Algunas reacciones a los artículos que acá publicamos exigen alternativas. En ausencia de las mismas, el autor de una de esas opiniones se decanta por la opción represiva, porque la violencia aterroriza. Esto es muy cierto, y comprensible. Pero no justifica precipitarse por un camino que solo conduce a más muerte, más sufrimiento y más terror. Ciertamente, tal como apunta una de esas opiniones, la misión de la Universidad no es formular estrategias para combatir el crimen, mucho menos cuando no dispone de especialistas en el tema. El amateurismo en una materia tan delicada es irresponsable.
A pesar de ello, cabe señalar algunas alternativas, como incomunicar los centros penales, una medida incluida en el paquete recién anunciado. Otra muy oportuna y de la cual todavía no se ha hablado es restringir el comercio y posesión de armas de fuego. De la misma forma que se persigue la droga, incluso la usada para el consumo personal, se debiera controlar la comercialización legal e ilegal de las armas. Esto último incluye el contrabando y el mercado negro, actividades que hasta ahora se practican con enorme liberalidad. Asimismo, debiera controlarse mejor el inventario de armas del Ejército, ya que con cierta frecuencia aparece armamento de guerra de su propiedad de manera inexplicable en manos de civiles. Un riguroso control de las armas de fuego representaría una valiosa contribución para limitar la fatalidad de la violencia y para esclarecer los homicidios.
Tampoco se ha rastreado la comunicación del extorsionador ni la circulación del dinero obtenido de esa forma. Es inexplicable que los Gobiernos todavía no hayan podido intervenir el flujo de esas comunicaciones. De la misma manera, es muy factible seguir los movimientos financieros y de propiedad inmueble, tal como ya se ha hecho en Honduras. Pero para dar esos pasos es necesario superar la desidia, la infiltración y la incapacidad tecnológica y policial. Nada de esto es fácil de alcanzar ni arroja resultados inmediatos, tal como lo está mostrando el forcejeo entre el Gobierno y las empresas telefónicas, que se resisten a cortar la señal en los centros penales.
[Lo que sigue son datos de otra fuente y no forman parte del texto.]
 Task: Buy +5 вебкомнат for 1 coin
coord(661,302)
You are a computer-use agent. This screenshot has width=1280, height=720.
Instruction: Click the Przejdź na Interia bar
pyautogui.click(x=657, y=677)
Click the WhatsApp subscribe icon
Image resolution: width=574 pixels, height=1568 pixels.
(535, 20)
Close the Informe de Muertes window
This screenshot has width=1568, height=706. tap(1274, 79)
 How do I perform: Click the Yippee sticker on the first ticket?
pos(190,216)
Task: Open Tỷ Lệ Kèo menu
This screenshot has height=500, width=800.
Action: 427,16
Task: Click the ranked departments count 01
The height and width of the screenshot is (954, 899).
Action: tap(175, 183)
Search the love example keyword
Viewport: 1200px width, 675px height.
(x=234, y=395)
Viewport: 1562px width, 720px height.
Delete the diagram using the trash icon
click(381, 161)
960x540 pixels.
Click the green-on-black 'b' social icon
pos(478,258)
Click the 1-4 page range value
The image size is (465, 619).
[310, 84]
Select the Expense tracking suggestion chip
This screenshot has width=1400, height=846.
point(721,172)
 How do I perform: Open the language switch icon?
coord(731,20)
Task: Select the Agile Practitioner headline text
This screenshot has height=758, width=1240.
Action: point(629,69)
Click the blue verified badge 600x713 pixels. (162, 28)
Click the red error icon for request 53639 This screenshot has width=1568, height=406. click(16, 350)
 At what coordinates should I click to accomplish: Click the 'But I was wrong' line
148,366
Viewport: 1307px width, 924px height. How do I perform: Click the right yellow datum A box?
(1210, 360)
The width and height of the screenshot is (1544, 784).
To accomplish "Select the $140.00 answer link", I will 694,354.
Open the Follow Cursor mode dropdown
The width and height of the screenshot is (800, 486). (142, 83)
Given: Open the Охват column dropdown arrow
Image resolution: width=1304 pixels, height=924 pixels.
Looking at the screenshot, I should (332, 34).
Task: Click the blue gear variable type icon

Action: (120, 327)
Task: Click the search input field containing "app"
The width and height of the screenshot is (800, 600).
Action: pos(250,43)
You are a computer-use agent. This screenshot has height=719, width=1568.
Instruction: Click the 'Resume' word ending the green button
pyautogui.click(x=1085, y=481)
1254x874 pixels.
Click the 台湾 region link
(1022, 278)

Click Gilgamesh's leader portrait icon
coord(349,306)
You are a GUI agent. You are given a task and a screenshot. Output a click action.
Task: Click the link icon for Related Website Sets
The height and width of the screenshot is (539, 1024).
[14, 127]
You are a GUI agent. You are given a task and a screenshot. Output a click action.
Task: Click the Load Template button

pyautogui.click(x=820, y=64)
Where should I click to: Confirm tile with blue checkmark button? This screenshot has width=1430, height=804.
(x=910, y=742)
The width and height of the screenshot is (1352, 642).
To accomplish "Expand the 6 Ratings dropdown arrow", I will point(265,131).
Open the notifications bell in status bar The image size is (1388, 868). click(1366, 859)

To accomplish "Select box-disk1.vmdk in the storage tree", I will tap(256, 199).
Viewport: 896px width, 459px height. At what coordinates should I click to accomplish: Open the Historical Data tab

La Policía Comunitaria y las juntas de vecinos, de las cuales se ha comenzado a hablar, son en sí mismas medidas prometedoras. Pero su eficacia depende de la superación de algunos obstáculos. La comunidad no va a colaborar con unos policías y soldados de los que desconfía, que le infunden temor y no le ofrecen seguridad. La prepotencia y la agresividad que los ha caracterizado no facilitan la construcción de esa clase de nexo comunal. En muy pocas ocasiones la Policía acude en ayuda de una comunidad en necesidad. En realidad, la desconfianza es mutua, porque el policía, acosado por las pandillas, tiende a ver un enemigo en la población.
Las juntas de vecinos ya han sido recibidas con recelos por parte de los políticos de la oposición, que con razón temen que sean manipuladas por el partido de Gobierno. Pero eso no es todo. Las referencias de los políticos parecen indicar que se trata de que los vecinos asuman su propia defensa, es decir, se pretendería profundizar aún más la privatización de la seguridad. Si así fuera, la medida implica armar a las juntas y, por lo tanto, autorizarlas a disparar “en defensa propia”. De esta manera, el Gobierno estaría delegando poder jurisdiccional a unos organismos vecinales proclives a la venganza por los más variados motivos.
Estas no son más que algunas alternativas que ameritan una seria consideración. Sobre su aplicación y sobre otras posibilidades, lo más recomendable es acudir a los especialistas en temas de seguridad ciudadana, no confiar en lluvias de ideas. Esa consulta es necesaria y urgente, porque las propuestas gubernamentales se quedan cortas. Sin duda, algunas medidas son muy necesarias. De hecho, podrían haber sido adoptadas sin tanta alharaca hace ya mucho tiempo y quizás así se podría haber disminuido el nivel de la violencia. Otras medidas tienen un carácter claramente vengativo e incluso es probable que alguna roce la ilegalidad. La venganza satisface pasiones, pero es irracional y, sobre todo, no transforma la realidad.
El despliegue publicitario que ha rodeado el anuncio de esas medidas extraordinarias resulta muy útil para elevar la valoración del Gobierno en la opinión pública. Pero una vez perdido el impulso inicial, la dura realidad reaparece con toda su crueldad y dramatismo. Ninguna de las medidas anunciadas es tan extraordinaria como propaga la publicidad. Si algo tienen de extraordinario es que al fin el Gobierno se ha decidido a aplicarlas; aún más extraordinario sería que entregaran los resultados prometidos.